:: TRY IT ::
Everything from the opening line of the records below through the line with "The height and" must be duplicated exactly, pictures left out.
----------
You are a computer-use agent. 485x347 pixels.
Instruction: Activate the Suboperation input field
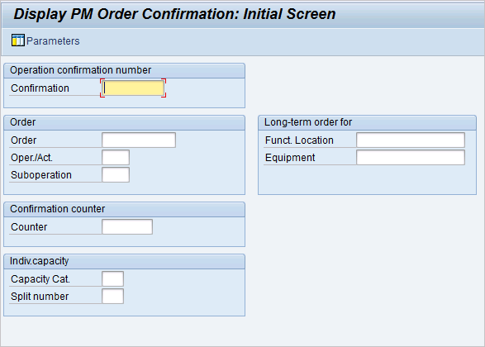[116, 174]
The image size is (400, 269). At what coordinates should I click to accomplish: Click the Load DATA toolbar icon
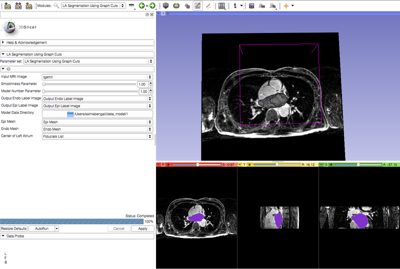8,6
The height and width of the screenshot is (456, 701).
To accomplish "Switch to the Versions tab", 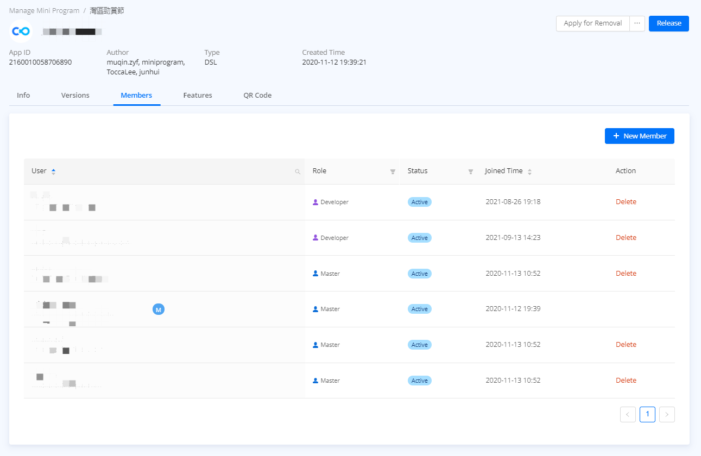I will (x=75, y=96).
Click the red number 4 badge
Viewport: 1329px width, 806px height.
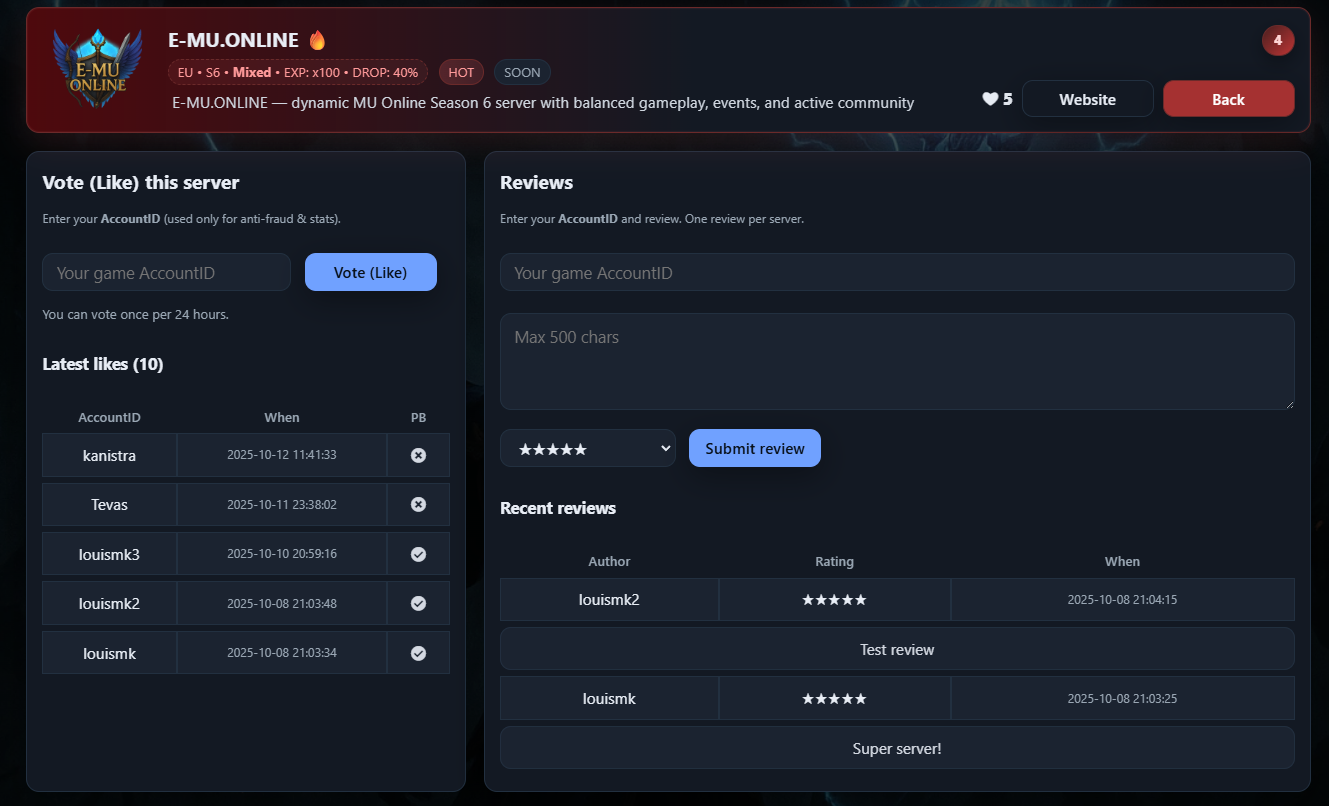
----------
:: EXPECTED OUTPUT ::
You are a computer-use agent. 485x347 pixels.
Instruction: Activate the Suboperation input field
[116, 174]
The image size is (400, 269). At what coordinates should I click to accomplish: Click the Load DATA toolbar icon
8,6
The height and width of the screenshot is (456, 701).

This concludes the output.